**Exercise task a**
Copy out the rows starting at the line that contains "Where should I" and ending at the line that contains "Looking at the". Leave the pictures out of your copy.

**Selected excerpt**

Discovering the existence of magnetic fields on the sun
        *Zeeman discovers that magnetic fields split spectral lines
        *Hale uses Zeeman technique on solar spectrum and discovers strong magnetic fields on the solar surface.
        *Astronomers use satellites and spacecraft to analyze the sun's magnetic fields
Magnetic fields, solar plasma, and radiation
        *Nature of plasma (ionized gas, free electrons)
        *Magnetic field lines created by plasma motion in the solar interior.
        *Mutual annihilation of magnetic fields produce intense heat and energy
        *The solar corona heated by tangled  magnetic fields,  coronal holes.

**Dataset rows**
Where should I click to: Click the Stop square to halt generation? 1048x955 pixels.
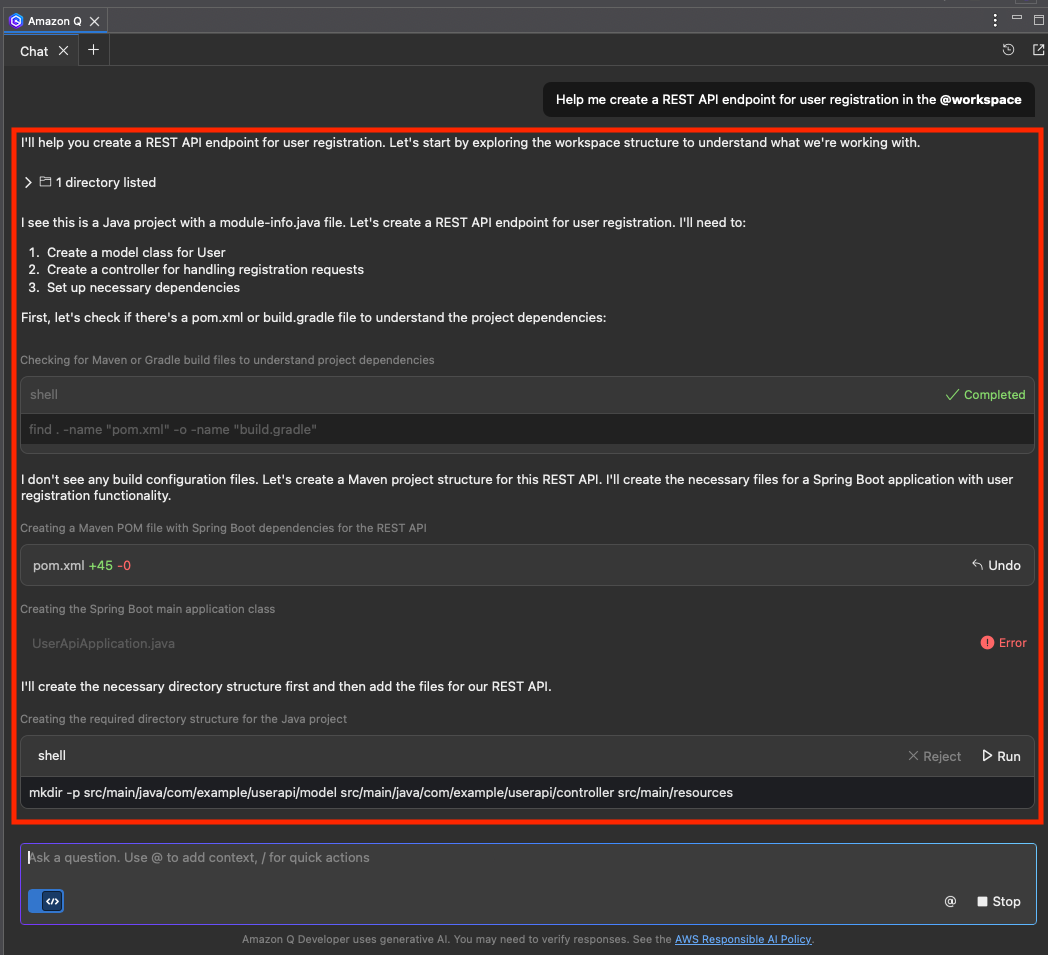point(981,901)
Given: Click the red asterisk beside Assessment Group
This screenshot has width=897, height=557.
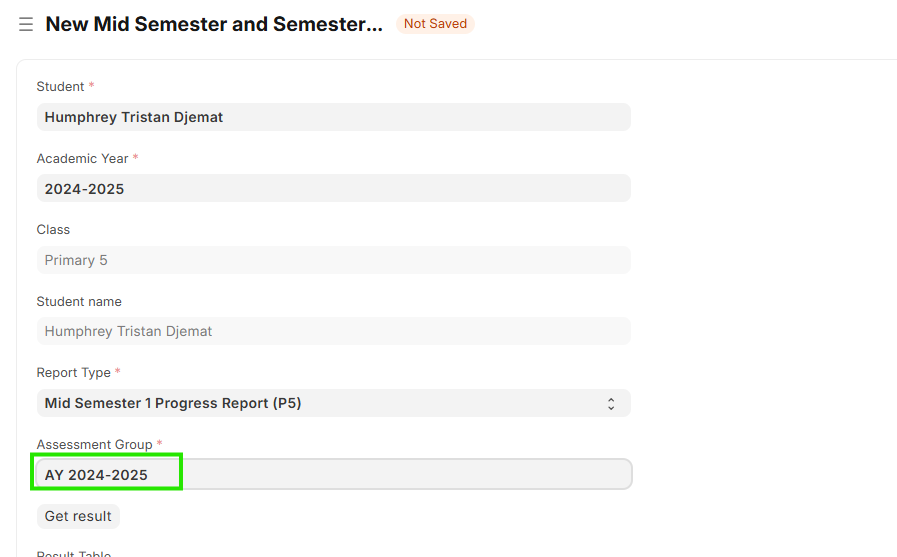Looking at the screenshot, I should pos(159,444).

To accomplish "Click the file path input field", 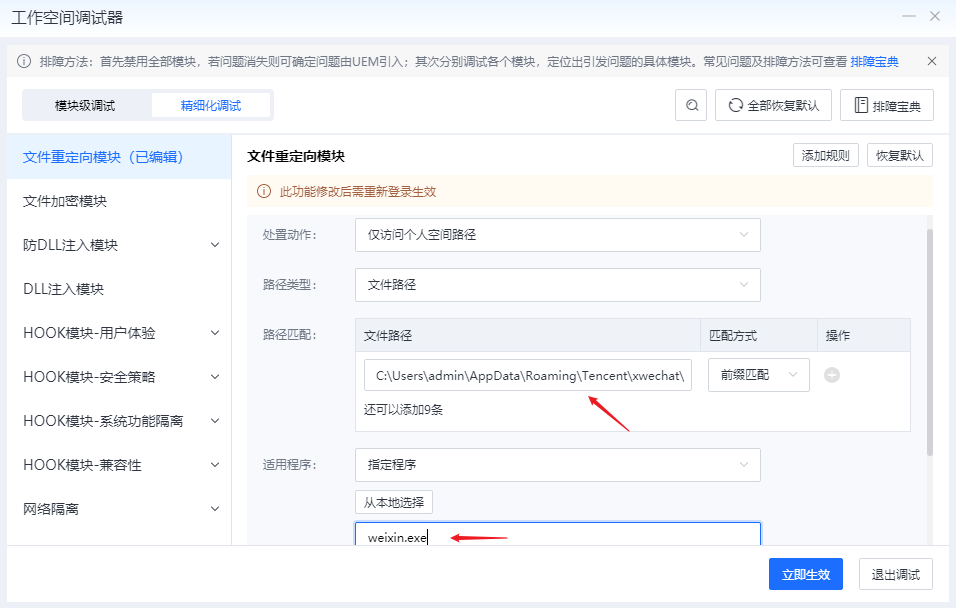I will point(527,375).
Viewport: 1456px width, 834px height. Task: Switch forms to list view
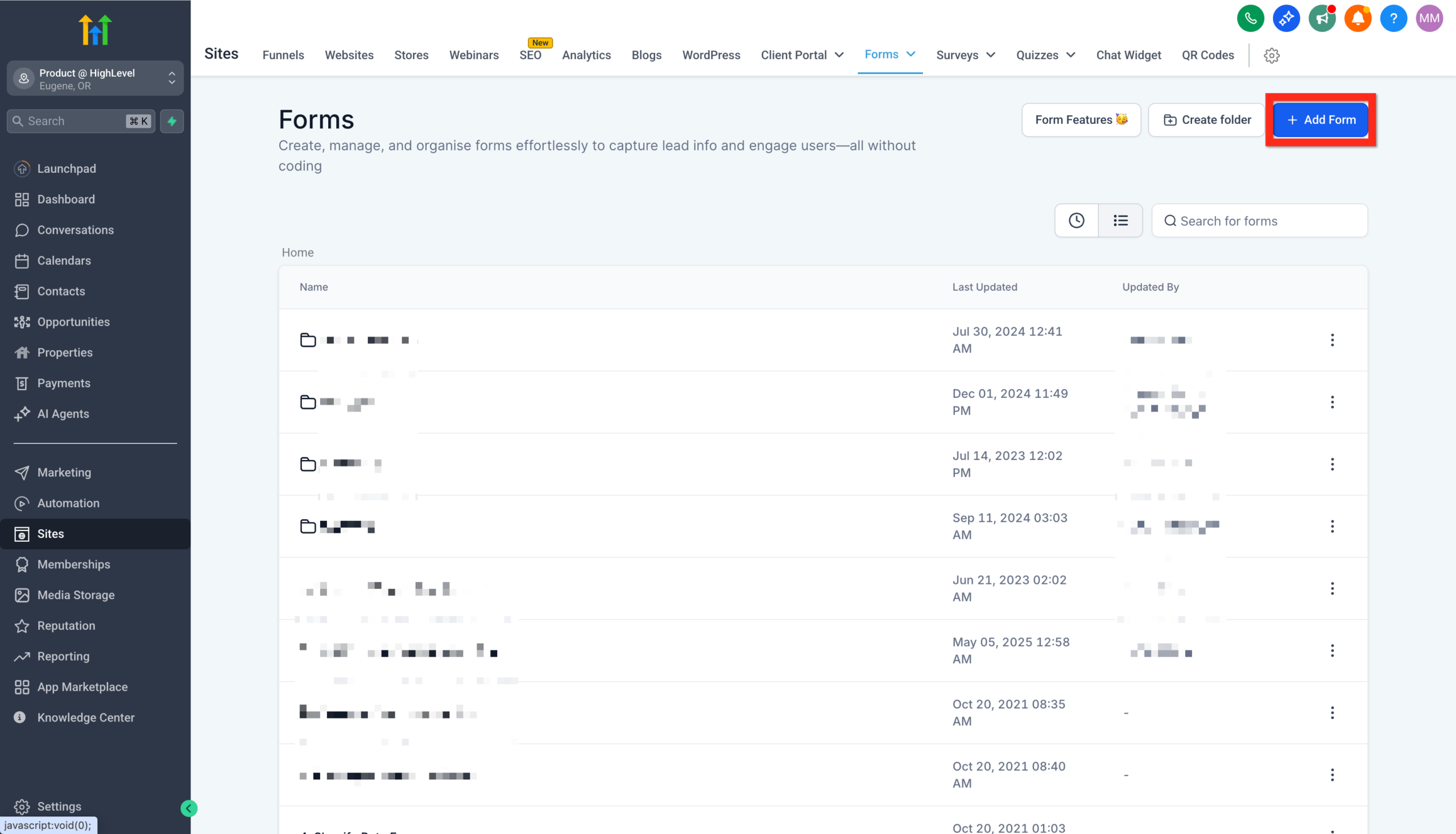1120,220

...

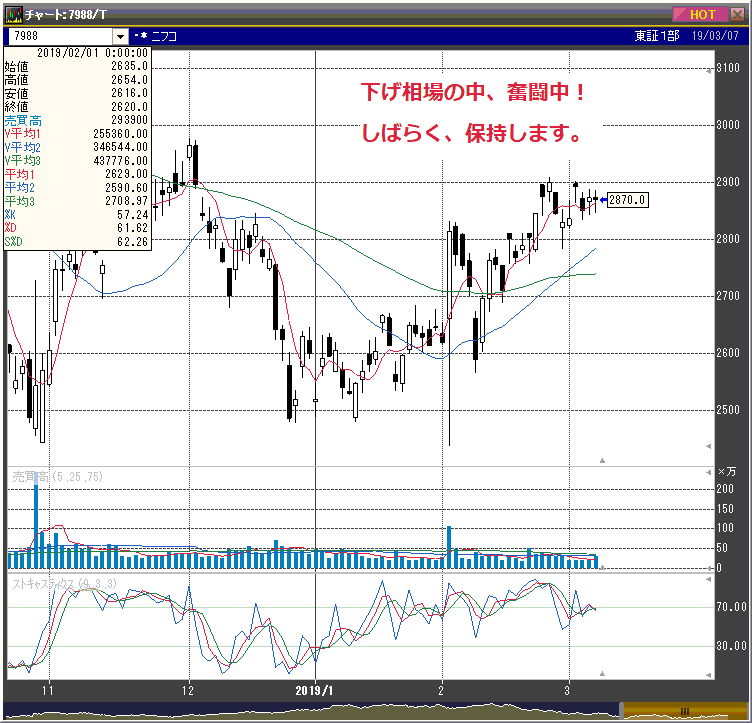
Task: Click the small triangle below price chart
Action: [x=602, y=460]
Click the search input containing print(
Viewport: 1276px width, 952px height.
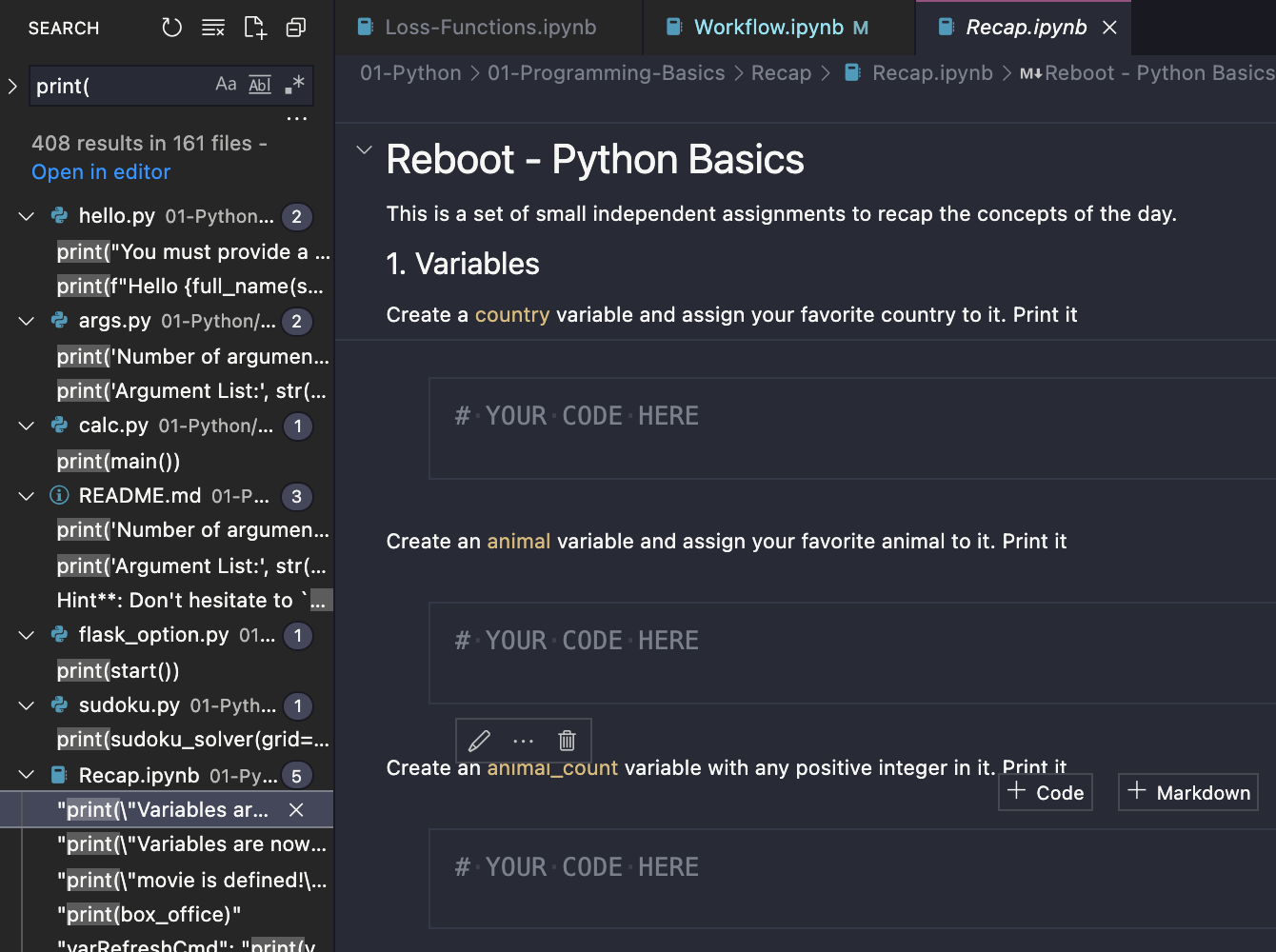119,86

**Exercise task b**
In the outline on solar magnetic fields, write out the passage starting at "Discovering the existence" and ending at "fields,  coronal holes.", using "probes" in place of "spacecraft".

**Response a**
Where should I click to: Click the Stop square to halt generation? 1048x955 pixels.
point(981,901)
Given: Click the red asterisk beside Assessment Group
This screenshot has width=897, height=557.
Looking at the screenshot, I should pos(159,444).

**Response b**
Discovering the existence of magnetic fields on the sun
        *Zeeman discovers that magnetic fields split spectral lines
        *Hale uses Zeeman technique on solar spectrum and discovers strong magnetic fields on the solar surface.
        *Astronomers use satellites and probes to analyze the sun's magnetic fields
Magnetic fields, solar plasma, and radiation
        *Nature of plasma (ionized gas, free electrons)
        *Magnetic field lines created by plasma motion in the solar interior.
        *Mutual annihilation of magnetic fields produce intense heat and energy
        *The solar corona heated by tangled  magnetic fields,  coronal holes.